Chose surprenante que ce Vimanarama pour du Morrison. Surprenant dans le bon sens, bien sûr. On est très loin de ces délires intellos, bien que je sois fan aussi.

Ici, Morrison nous plonge dans le quotidien d'une famille traditionnelle indienne dans une ville très londonienne de caractère, Bradford. C'est l'occasion pour lui, d'une part de montrer que la communauté indienne existe en Angleterre et qu'elle est importante, mais aussi de faire un récit dans la pure tradition bollywoodienne : des personnages attachants, des dialogues savoureux gorgés d'humour et une aventure haute en couleur où tout se finit bien, et avec de l'amour s'il vous plait.

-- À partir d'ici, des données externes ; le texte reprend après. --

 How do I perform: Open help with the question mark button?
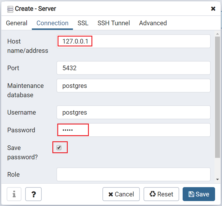[33, 194]
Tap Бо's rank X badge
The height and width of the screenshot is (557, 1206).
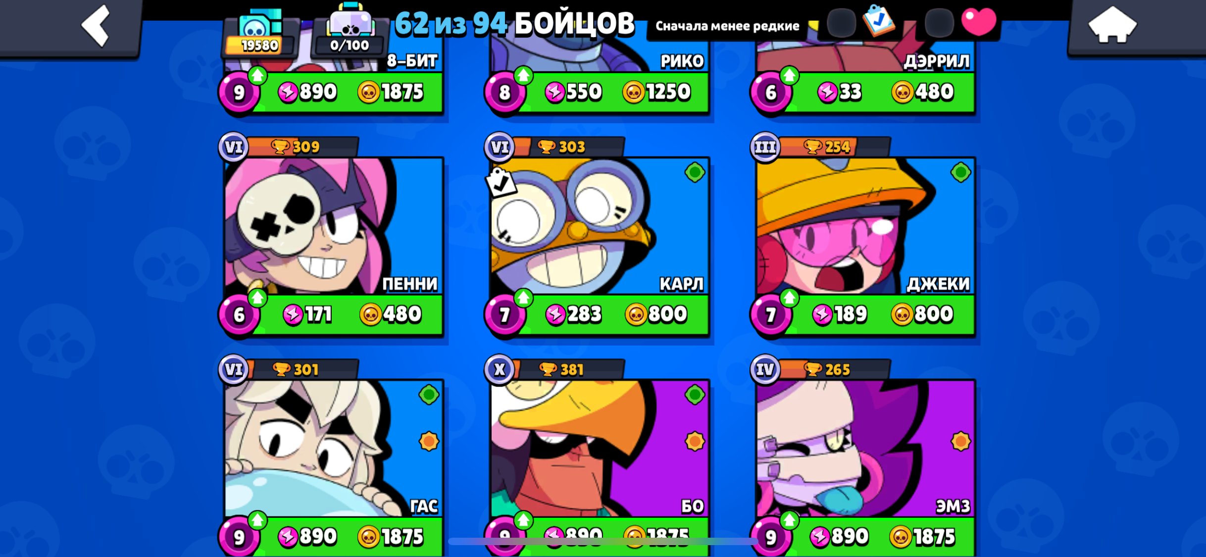tap(500, 369)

Mais l'histoire ? Le personnage principal, Ali, anticipant la rencontre avec sa promise pour la vie qu'il n'a jamais vue, va par mégarde ouvrir un portail qu'il n'aurait pas dû : s'en échappent des monstres qui veulent réduire la planète en cendres, et de l'autre côté le Prince Ben Rama et ses Ultrahadeen, des semi-dieux indiens à la croisée des personnages à la Moebius ou Kirby et de véritables Dieux hindous, qui vont se mettre à leurs trousses. Morrison nous offre donc un scénario léger et savoureux, complètement décalé (le Monde est sens dessus dessous et Ali essaie de retrouver sa promise dont il est tombé amoureux), avec quand même quelques passages où il appose sa "patte" si caractéristique. Au niveau du scénario, un sans faute qui sent bon Bollywood.

Aux dessins, c'est Philip Bond qui s'y colle, que je n'avais vu à l'œuvre jusqu'à présent qu'en tant que fill-in artist sur X-Statix, où il m'avait déjà fait très bonne impression. Impression amplement confirmée par son trait appuyé mais léger, parfaitement dans le ton de l'histoire, les expressions qu'il donne à ses personnages, et on se croirait immergé dans Portland avec son sens des détails. Il maîtrise de plus parfaitement son art au niveau de la narration ou de la gestion des cases...Un excellent artiste qui donne envie d'en savoir plus sur ses œuvres précédentes.

En bref, Vimanarama est un récit complètement à part de Morrison, frais, léger et très drôle, illustré comme il se doit par le très bon Philip Bond. Un très bon moment.